Table 1 Study subjects
Table 2 Virome reads and contigs

Virome composition

We assembled the reads from each virome into larger contigs (Table 2) to help identify the most abundant viruses present in the saliva of each subject. Each contig then was subjected to BLASTX analysis using the NCBI non-redundant database to identify homologues present in the viromes. Similar to other studies (Breitbart et al., 2008; Pride et al., 2012a), the vast majority of the homologues found were to bacteriophage, while only a few homologues to viruses of Eukarya (herpesviruses and circoviruses) were found. By using the host taxonomy of each homologue as the putative taxonomy for each contig, we determined the host taxonomy of our viral communities at the Phlyum level. We found that most of the subjects had a predominance of viruses from the phyla Proteobacteria or Firmicutes (Figure 1), which includes the genera Streptococcus, Gemella and Veillonella. We also found many Fusobacteria, which includes the genus Leptotrichia. With the exception of household no.3, there were similar proportions of phyla for the subjects within the SHHs; however, similar patterns were also observed in subjects from DHHs.

Figure 1
figure 1

Putative host biological assignments for viral contigs from human saliva from all the subjects. The percentage of contigs assigned to each biological group based on BLASTX best-hits is shown for each subject.

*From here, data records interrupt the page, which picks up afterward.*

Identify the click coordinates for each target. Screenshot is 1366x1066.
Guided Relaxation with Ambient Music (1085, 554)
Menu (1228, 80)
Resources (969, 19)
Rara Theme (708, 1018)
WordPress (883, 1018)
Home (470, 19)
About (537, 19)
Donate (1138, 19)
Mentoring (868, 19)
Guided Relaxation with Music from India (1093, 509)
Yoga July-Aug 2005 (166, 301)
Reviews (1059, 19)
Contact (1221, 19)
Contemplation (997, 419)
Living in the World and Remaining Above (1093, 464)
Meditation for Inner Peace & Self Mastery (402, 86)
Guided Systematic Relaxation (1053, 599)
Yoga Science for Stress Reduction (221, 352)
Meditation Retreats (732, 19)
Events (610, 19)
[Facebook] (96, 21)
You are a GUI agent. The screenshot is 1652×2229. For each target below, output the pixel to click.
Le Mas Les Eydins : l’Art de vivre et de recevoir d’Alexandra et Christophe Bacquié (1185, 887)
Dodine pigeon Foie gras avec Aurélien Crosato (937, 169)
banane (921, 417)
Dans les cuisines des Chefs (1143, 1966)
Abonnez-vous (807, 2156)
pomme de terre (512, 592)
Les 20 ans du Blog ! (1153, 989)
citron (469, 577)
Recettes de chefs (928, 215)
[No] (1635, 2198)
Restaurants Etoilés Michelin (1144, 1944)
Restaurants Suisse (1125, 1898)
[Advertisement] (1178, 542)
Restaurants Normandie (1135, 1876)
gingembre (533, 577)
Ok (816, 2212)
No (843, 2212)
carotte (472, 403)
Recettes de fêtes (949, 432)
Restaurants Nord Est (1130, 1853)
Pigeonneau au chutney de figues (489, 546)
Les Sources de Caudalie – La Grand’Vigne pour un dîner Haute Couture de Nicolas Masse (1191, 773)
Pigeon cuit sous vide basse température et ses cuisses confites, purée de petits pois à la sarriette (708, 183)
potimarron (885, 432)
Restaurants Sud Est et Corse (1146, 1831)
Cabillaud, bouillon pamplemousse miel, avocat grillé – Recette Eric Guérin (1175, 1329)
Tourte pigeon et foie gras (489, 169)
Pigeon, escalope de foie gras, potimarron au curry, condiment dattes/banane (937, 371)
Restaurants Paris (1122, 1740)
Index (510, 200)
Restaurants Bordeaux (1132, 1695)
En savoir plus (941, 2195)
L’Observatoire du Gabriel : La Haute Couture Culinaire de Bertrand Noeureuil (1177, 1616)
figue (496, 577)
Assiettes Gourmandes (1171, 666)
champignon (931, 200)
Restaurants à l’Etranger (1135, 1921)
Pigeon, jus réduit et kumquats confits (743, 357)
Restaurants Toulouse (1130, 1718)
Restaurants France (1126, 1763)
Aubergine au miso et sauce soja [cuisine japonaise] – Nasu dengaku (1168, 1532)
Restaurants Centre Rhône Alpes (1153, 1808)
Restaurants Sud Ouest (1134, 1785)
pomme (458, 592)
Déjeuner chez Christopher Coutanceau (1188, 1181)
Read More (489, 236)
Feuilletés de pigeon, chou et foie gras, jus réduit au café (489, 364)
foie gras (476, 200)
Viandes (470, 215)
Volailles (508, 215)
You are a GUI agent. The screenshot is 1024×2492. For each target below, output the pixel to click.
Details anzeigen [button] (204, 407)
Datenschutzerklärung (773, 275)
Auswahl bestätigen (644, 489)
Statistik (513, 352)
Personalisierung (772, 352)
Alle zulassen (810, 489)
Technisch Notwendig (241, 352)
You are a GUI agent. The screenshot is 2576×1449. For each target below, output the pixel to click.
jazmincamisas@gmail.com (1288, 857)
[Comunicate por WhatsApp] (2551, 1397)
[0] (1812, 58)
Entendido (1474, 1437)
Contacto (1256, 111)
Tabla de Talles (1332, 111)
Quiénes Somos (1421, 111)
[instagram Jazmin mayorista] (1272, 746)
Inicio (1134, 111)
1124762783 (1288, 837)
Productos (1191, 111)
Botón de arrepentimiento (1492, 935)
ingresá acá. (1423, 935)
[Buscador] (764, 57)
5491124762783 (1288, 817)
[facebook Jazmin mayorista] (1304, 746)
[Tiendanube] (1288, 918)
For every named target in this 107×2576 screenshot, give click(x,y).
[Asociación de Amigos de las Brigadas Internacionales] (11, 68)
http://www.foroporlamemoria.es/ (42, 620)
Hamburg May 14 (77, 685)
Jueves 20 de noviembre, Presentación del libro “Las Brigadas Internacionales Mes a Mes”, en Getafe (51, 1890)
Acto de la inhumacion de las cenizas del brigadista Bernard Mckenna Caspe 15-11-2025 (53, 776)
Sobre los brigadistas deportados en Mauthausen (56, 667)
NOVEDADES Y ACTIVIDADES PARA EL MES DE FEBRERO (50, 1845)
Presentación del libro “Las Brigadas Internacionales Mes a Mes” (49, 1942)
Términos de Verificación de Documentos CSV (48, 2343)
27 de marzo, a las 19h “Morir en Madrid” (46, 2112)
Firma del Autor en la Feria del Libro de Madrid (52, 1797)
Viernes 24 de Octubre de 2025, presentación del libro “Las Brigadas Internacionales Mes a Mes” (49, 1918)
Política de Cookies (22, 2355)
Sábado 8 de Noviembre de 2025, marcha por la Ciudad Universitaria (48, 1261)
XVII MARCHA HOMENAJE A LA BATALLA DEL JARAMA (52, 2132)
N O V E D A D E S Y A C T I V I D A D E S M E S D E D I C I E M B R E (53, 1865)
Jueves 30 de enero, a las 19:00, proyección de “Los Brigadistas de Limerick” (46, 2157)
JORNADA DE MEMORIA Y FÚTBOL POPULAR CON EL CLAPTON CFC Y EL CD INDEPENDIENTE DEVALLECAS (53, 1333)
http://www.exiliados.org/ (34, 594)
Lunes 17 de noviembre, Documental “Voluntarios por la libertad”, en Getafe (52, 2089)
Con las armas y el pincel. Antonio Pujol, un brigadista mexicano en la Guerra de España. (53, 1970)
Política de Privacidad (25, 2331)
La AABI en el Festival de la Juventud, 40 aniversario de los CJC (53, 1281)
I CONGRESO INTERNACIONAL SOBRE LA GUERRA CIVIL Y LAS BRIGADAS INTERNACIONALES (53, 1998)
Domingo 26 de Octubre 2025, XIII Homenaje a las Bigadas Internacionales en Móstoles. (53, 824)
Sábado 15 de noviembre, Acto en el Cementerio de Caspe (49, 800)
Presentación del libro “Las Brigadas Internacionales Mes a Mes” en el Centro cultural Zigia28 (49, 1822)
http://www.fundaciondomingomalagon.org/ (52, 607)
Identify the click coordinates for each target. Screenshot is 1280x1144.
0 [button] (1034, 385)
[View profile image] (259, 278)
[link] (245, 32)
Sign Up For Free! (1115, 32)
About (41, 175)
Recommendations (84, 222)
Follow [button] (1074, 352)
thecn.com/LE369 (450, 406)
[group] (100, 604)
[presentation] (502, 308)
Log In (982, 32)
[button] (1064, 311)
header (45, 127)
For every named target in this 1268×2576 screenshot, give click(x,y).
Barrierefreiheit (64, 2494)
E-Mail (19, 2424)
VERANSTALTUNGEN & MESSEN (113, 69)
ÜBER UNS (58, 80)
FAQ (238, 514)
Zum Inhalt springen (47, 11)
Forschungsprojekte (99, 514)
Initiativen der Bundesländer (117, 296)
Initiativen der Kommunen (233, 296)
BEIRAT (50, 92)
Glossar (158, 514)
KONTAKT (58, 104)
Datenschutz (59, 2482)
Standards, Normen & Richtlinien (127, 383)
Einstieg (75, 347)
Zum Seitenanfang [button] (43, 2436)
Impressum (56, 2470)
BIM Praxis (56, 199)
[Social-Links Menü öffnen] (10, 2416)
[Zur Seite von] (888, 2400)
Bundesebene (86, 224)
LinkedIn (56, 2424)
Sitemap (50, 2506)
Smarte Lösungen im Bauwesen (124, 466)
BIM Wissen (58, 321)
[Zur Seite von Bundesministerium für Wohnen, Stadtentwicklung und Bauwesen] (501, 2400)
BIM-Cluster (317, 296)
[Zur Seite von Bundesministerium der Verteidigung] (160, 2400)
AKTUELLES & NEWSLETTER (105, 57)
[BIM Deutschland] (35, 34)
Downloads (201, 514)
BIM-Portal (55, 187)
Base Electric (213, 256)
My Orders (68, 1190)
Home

We mapped the virome reads from each subject to a database of known bacteriophage ( to determine the proportion of virome reads from each subject that mapped to known bacteriophage. In some subjects, a substantial proportion of the reads mapped to a single bacteriophage in the database, suggesting that these bacteriophage are highly abundant (Supplementary Table S1). This is contrary to results we previously reported for human salivary viromes in which the oral viral populations were predicted to be evenly distributed in all the subjects studied (Pride et al., 2012a). For subject DHH5, 13% (75 581 reads) of the virome reads mapped to Streptococcus phage 5093, while 10% (53 880) of the reads from subject DHH11 map to the same phage. These subjects were related (Table 1) but had not resided in the SHH for the past 15 years. Subject SHH4-1, the daughter of subject DHH5, had a much lower abundance of virome reads (<1%) that mapped to Streptococcus phage 5093. Numerous other bacteriophage were identified by mapping virome reads against the database of bacteriophage, including Actinomyces phage AV-1 (4% in DHH3) and Enterobacteria phage DE3 (10% in DHH8) (Table 2). Nearly the entire bacteriophage genomes of Streptococcus phage 5093, Actinomyces Phage AV-1 and Enterobacteriaphage DE3 were present in these viral communities (Figure 2). We found other bacteriophage present in these communities whose full genome likely is present, including Haemophilus phage HP-1, despite representing <1% of the virome reads in subject SHH3-2 (Figure 2d).

Figure 2
figure 2

Read mappings of viromes to select viruses. Panel (a) demonstrates the mapping of reads from subject DHH5 to Streptococcus phage 5093 (75 581 of the 572 571 reads). Panel (b) demonstrates the mapping of reads from subject DHH3 to Actinomyces phage AV-1 (21 076 of the 473 775 reads). Panel (c) demonstrates the mapping of reads from subject DHH8 to Enterobacteria phage DE3 (18 776 of the 188 093 reads). Panel (d) demonstrates the mapping of reads from subject SHH3-2 to Haemophilus phage HP-1 (1406 of the 376 492 reads). The y axis demonstrates the total number of reads mapping to an individual portion of each virus.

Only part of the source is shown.